Dans l’Opinion, l’élu de l’Essonne en remet une couche. « Le débat approfondi, qui n’a pas eu lieu en 2023 à cause du 49.3, doit avoir lieu en 2027. La question du financement de la protection sociale sera au cœur de l’élection présidentielle », expose Jérôme Guedj, pour qui le projet d’Édouard Philippe, qui défend la retraite à 67 ans et l’introduction d’une part plus grande de capitalisation, sera diamétralement opposé à celui de Jean-Luc Mélenchon, favorable au retour à la retraite à 60 ans, comme l’avait instaurée François Mitterrand en 1982.
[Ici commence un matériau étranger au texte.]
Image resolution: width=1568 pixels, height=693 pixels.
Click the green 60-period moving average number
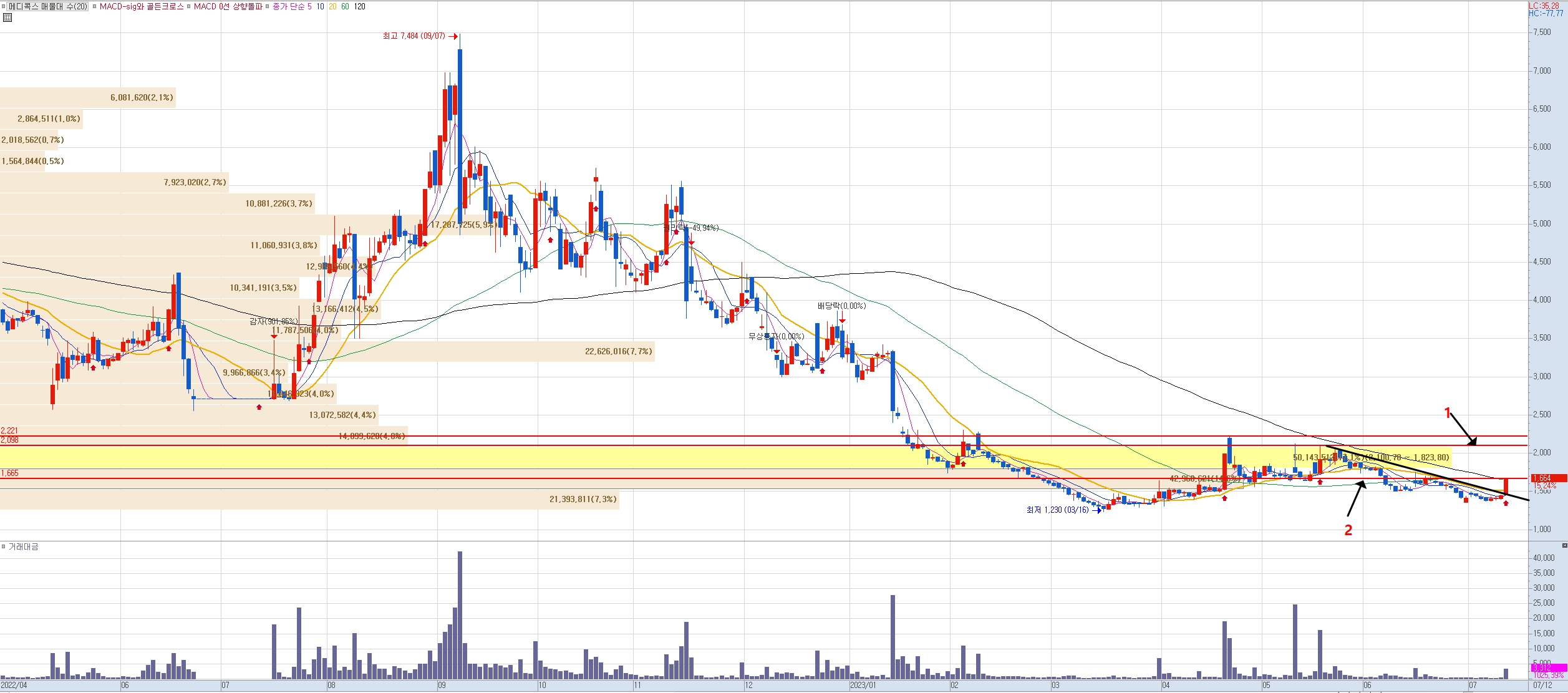(345, 7)
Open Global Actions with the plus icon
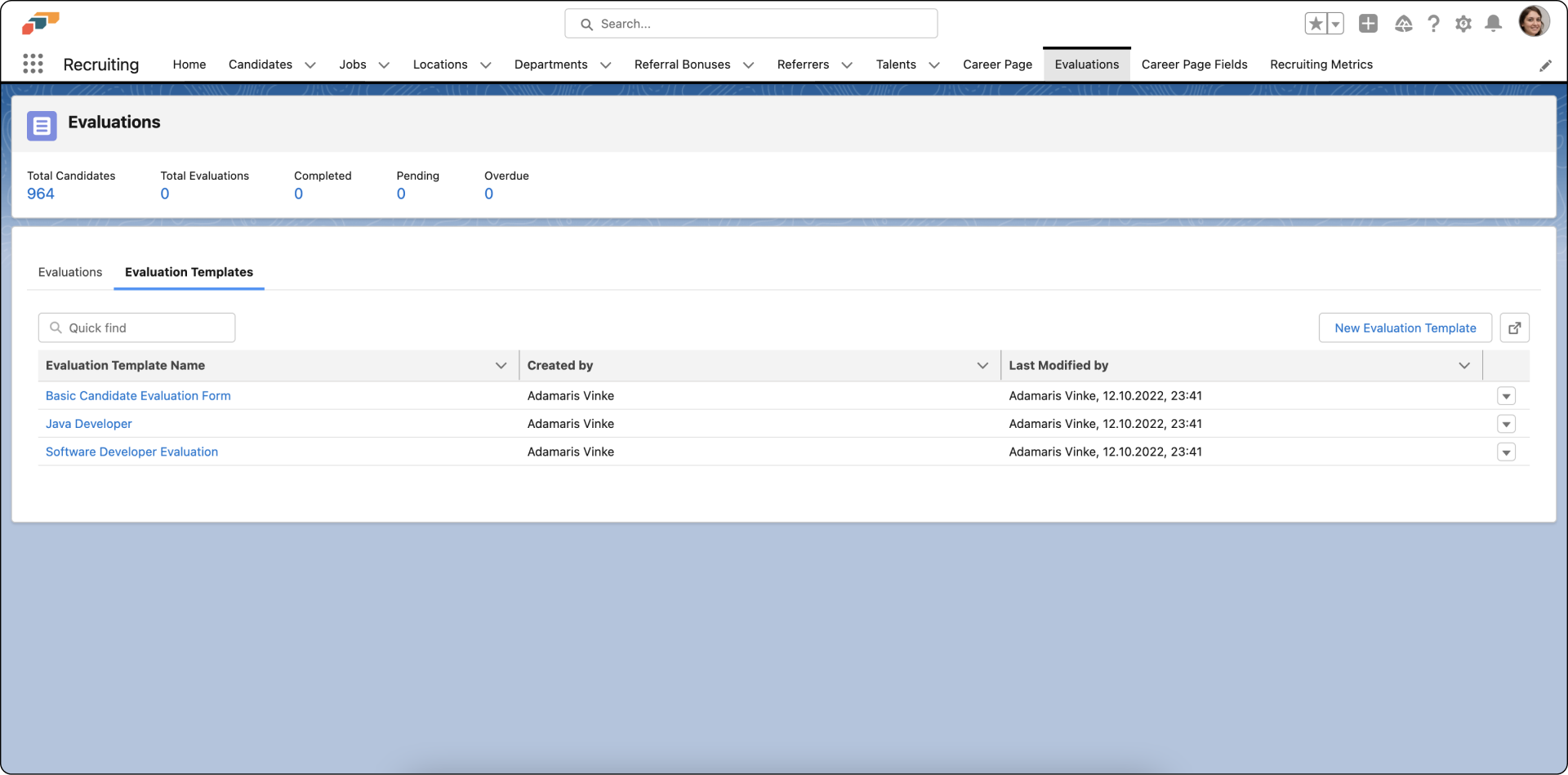This screenshot has height=775, width=1568. coord(1368,24)
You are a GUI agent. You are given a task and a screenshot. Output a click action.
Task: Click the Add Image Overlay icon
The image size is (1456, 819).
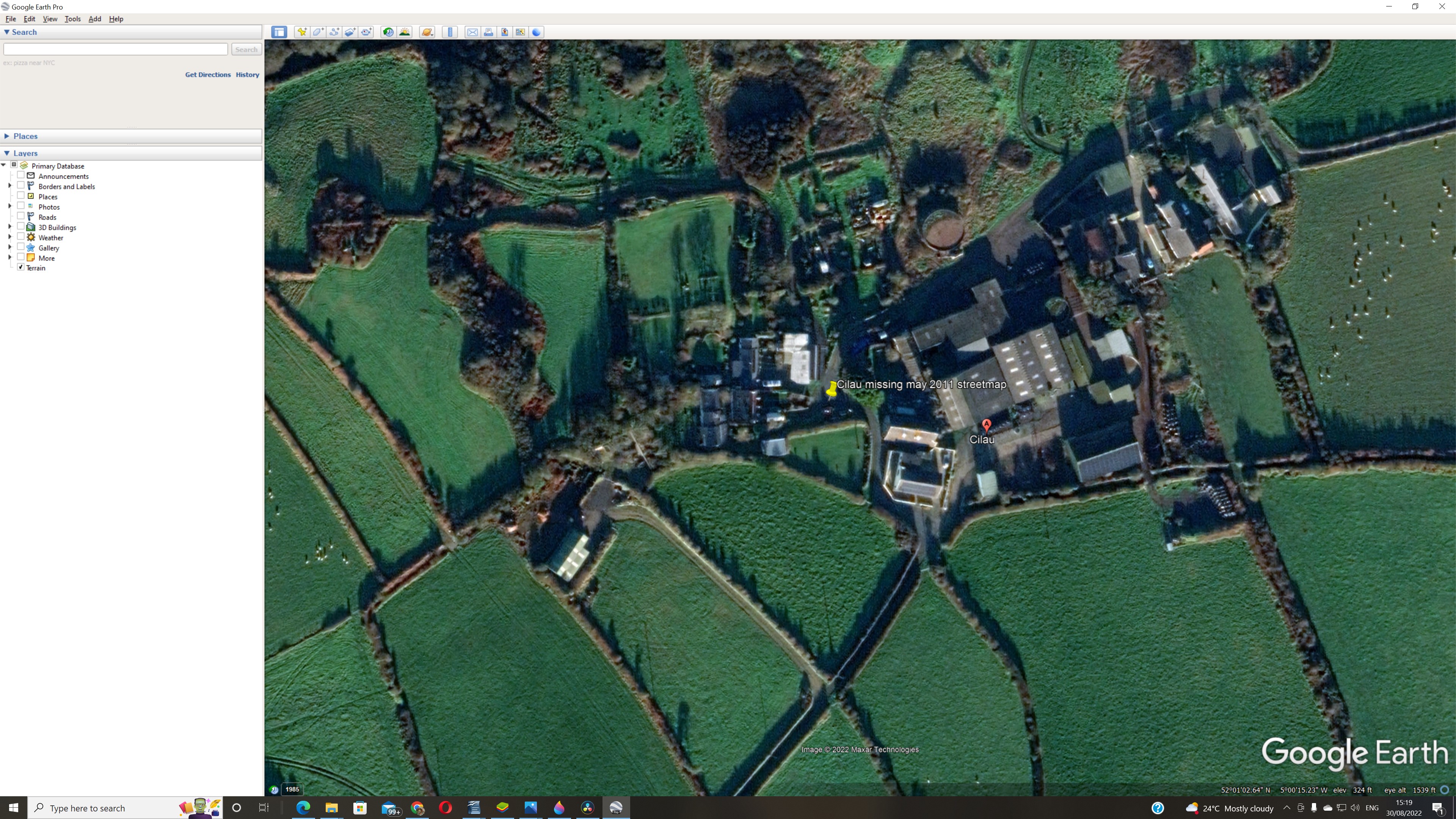pos(350,32)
« Une arnaque », fustigent les insoumis

Les socialistes sont d’autant plus ravis qu’ils ont été rejoints par une part importante d’écologistes qui, à l’exception de Sandrine Rousseau, ont voté pour la suspension. Mais sur leur gauche, les communistes et les insoumis ont fait défaut. Pour eux, ce « décalage » n’est qu’un piège, dont la facture sera réglée par les retraités actuels et les assurés sociaux. Surtout, ils dénoncent une « entourloupe » qui oblige les socialistes avaliser tout un tas de coupes de budgétaires.

Les députés de La France insoumise ne manquent pas de minimiser ce que leurs ex-partenaires présentent comme une victoire. « C’est écrit sur leurs visages que c’est la plus grande arnaque qu’ils aient jamais essayé de vous vendre », a pointé Antoine Léaument lorsque Boris Vallaud et les siens se sont avancés vers les caméras. « Nous aurions voté une mesure sur les retraites si elle était un véritable progrès social, a temporisé le coordinateur du mouvement Manuel Bompard sur BFMTV. Ce que le gouvernement veut donner d’une main à quelques-uns, il veut leur reprendre trois fois plus de l’autre main ». Même François Ruffin, qui a voté pour la suspension, appelle les socialistes à un peu de mesure. « Je ne fais pas passer les miettes pour un festin. Je ne prétends pas qu’il s’agit de la plus grande avancée sociale depuis vingt ans », a-t-il recadré, même s’il assume d’avoir voté de concert avec les socialistes.

Ce vote sur la suspension de la réforme des retraites a une nouvelle fois contribué à construire des tranchées au sein de la gauche… Sur un sujet qui la réunissait pourtant jusque-là. Du PS à LFI, toutes les composantes de l’ex-NFP avaient signé en 2023 « un serment solennel » promettant de se « battre pour l’abrogation de cette loi inique ». Une autre époque et un engagement jugé trahi par LFI. Et simplement remis à 2027 pour le PS.